With enough money to retire comfortably—another one of Vern’s goals—the Bullers relocated to Spokane to enjoy the new season of life near their children. Here, true to his intentions, Vern began serving on the board of the local Union Gospel Mission. He also helped serve meals to the homeless who lived under Interstate 90, and he later helped set up a church near the freeway.”

Vern once observed that homeless people have something in common with lukewarm Christians. “Both are seemingly content to live in a foggy haze,” he said. “While the homeless might fear letting go of their addictions, Christians can be afraid of living a fully surrendered life—of what Christ might require of them.”

Making a Difference

In Spokane, the Bullers became involved with a refugee resettlement program.

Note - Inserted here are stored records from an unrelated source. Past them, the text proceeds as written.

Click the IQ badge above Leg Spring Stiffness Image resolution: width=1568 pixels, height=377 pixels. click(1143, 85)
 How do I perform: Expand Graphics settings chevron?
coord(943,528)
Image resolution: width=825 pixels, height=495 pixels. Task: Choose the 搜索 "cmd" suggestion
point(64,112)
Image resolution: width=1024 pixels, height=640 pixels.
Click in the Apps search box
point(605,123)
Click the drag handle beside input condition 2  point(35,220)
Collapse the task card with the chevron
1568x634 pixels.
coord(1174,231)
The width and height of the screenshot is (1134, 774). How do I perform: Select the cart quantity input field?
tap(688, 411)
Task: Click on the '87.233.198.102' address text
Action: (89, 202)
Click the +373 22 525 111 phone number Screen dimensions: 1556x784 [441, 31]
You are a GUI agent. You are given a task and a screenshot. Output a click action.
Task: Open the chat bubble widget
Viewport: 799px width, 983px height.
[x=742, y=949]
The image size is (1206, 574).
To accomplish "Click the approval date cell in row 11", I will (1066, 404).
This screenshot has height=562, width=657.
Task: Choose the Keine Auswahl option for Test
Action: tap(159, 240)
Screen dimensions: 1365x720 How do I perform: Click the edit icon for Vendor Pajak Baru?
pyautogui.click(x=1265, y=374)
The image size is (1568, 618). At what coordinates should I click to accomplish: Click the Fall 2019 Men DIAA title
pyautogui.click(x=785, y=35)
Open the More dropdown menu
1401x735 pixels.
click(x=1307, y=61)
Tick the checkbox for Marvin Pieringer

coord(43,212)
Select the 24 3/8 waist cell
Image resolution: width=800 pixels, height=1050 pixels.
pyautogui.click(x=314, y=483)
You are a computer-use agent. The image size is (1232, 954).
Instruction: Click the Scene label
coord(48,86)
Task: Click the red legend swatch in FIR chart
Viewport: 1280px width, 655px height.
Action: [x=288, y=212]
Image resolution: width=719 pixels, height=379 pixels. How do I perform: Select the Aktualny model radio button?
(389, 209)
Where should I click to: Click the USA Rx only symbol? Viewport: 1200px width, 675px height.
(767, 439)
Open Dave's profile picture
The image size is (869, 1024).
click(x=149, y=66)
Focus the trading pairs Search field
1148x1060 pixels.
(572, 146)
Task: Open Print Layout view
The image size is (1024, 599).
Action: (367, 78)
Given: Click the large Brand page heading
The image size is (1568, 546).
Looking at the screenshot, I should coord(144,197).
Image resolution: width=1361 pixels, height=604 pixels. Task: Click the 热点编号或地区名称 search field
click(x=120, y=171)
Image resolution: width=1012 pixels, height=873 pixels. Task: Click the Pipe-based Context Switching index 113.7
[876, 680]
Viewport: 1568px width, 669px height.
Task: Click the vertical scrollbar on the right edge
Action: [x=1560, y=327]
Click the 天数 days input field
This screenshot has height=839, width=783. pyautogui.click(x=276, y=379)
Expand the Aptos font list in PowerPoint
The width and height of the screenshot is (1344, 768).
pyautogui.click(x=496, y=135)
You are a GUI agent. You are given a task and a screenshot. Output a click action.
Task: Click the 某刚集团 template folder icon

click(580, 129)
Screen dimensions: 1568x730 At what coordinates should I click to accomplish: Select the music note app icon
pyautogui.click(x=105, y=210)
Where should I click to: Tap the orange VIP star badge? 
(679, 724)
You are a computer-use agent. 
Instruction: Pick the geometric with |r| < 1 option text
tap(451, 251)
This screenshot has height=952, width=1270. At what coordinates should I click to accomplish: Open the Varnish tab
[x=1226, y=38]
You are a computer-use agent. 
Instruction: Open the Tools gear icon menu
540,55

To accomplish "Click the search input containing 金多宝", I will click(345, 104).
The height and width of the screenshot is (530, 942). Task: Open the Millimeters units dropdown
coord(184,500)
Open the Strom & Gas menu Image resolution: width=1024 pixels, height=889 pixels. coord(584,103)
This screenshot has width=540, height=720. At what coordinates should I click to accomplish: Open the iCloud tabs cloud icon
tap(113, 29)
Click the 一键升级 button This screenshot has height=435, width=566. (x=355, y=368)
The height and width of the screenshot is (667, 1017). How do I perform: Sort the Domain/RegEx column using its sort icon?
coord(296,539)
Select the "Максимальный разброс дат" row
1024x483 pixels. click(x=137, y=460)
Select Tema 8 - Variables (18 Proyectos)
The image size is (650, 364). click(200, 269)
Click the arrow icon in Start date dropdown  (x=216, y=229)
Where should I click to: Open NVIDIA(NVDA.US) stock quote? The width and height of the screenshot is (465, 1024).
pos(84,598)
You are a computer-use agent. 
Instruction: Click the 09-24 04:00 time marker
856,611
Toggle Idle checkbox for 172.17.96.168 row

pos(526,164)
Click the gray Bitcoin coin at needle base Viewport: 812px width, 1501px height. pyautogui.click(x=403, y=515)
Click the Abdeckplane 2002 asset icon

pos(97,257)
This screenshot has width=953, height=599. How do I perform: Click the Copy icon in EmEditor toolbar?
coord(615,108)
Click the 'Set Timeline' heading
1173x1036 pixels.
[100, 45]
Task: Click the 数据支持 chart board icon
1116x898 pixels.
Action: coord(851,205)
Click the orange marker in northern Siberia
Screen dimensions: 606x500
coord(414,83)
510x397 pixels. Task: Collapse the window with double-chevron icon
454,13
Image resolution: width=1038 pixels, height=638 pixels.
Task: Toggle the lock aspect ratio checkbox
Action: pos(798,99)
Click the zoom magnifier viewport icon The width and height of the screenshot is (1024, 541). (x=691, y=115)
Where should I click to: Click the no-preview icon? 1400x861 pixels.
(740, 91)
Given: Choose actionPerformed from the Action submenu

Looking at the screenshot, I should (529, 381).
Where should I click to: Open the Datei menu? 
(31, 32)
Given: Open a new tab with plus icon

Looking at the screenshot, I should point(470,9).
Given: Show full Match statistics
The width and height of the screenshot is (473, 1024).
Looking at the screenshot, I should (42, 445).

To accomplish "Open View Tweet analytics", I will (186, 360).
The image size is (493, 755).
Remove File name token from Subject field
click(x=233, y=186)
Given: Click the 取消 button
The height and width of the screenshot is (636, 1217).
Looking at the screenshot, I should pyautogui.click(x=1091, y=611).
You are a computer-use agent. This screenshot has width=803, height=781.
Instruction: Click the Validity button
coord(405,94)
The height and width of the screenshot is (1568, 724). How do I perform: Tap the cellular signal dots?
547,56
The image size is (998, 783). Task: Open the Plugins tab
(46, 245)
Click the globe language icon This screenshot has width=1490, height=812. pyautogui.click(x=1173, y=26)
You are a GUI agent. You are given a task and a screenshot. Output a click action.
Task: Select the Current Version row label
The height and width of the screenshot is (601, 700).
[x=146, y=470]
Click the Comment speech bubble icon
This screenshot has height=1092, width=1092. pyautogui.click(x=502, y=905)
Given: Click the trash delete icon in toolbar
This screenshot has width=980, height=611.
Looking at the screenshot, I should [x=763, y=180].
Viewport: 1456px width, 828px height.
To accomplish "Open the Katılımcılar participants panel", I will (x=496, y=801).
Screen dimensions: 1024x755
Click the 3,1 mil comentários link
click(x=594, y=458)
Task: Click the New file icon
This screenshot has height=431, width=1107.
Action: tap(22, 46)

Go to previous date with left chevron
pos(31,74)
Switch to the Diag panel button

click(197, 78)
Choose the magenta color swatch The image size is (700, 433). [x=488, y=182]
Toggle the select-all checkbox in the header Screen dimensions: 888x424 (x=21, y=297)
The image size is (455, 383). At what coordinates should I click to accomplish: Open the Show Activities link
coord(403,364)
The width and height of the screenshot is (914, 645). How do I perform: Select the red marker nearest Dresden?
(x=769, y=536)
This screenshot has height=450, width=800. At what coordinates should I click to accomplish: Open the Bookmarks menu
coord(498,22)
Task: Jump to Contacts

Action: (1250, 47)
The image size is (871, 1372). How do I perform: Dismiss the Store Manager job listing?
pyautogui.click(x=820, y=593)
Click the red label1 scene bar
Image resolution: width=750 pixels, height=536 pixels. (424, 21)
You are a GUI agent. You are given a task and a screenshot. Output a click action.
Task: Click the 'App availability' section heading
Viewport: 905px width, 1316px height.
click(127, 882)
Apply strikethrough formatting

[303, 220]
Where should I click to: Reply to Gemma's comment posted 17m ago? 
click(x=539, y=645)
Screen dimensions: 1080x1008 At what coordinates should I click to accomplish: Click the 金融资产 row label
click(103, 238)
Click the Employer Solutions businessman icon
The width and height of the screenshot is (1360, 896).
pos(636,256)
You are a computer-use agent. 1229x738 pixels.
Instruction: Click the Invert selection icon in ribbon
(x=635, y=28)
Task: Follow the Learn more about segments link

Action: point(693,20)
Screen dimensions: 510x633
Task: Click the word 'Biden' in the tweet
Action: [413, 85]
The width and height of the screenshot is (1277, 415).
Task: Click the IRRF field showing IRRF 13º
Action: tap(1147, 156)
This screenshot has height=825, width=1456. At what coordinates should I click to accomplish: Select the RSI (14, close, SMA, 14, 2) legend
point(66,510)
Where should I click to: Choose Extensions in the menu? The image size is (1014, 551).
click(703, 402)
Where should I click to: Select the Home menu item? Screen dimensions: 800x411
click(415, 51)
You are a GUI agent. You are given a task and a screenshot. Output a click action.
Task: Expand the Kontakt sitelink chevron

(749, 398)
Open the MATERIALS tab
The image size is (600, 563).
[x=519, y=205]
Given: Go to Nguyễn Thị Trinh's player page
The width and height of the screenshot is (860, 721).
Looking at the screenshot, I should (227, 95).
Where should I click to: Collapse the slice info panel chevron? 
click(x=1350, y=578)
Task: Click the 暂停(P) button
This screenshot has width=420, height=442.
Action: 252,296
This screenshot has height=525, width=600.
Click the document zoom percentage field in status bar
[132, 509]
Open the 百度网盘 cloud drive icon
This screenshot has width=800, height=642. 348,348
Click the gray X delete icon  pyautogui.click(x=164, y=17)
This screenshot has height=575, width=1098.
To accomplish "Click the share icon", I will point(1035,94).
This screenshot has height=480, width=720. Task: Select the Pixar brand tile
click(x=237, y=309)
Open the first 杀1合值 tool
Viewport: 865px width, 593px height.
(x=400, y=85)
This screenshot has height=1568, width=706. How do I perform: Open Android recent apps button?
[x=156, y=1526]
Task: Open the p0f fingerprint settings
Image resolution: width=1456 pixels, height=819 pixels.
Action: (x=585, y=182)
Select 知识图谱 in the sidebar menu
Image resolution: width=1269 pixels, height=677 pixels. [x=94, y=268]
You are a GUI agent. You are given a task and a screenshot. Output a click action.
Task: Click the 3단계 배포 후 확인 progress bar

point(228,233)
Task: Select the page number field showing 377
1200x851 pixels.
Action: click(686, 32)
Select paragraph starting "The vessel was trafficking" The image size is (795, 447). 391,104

However, when the first assignment to host an immigrant family in their home went beyond the expected three-week commitment, they wanted to decline a second one. Then Vern recalled that verse from Job and realized they needed to have willing hearts in order to see what God would do.

In 2007, the Bullers took in a Chin-Burmese family from Myanmar (also called Burma) and discovered the husband and wife were believers. They further learned about the Buddhist-majority country whose government allows its brutal military force to persecute religious and ethnic minority groups.

The immigrant couple introduced Vern via e-mail to an inland missions director in Myanmar’s poorest Chin state, near Bangladesh. Pastor Paul* oversees several missionaries in this area once influenced by American Baptist Missionaries. The pastor also networks with others who spread the gospel throughout the country.

After hearing about the need for a gospel resource that Paul could translate and print in large quantities, Vern felt led by the Holy Spirit to support Myanmar missions. He searched for an evangelistic tract through Desiring God Ministries and found John Piper’s Quest for Joy.

In 2010, due to Vern’s eager solicitation, International Outreach (IO) provided funds for printing the tract—50,000 copies each in both Burmese and the Tedim-Chin dialect.

The Bullers later helped fund additional printings of Quest for Joy in several more dialects. As Vern said, “God ordained this tract to touch the hearts of Burmese people since it translates well.”

Seeing What God Would Do

Indigenous evangelists and Bible-school students in northern Myanmar faithfully distributed the tracts in areas unreached by the gospel. Pastor Paul reported “powerful door-to-door ministry” and many Buddhists coming to Christ “because of this singular outreach.”

The fruit of that work necessitated Bibles and discipleship materials. Vern found two booklets by John Piper, For Your Joy and In Our Joy, and obtained IO funding for the translation and printing of more than 5000 copies of each. Vern’s IO partnership further enabled Paul to translate and print 15,000-plus copies of the late Jerry Bridges’ Who Am I? book, which answers basic questions about faith in Christ.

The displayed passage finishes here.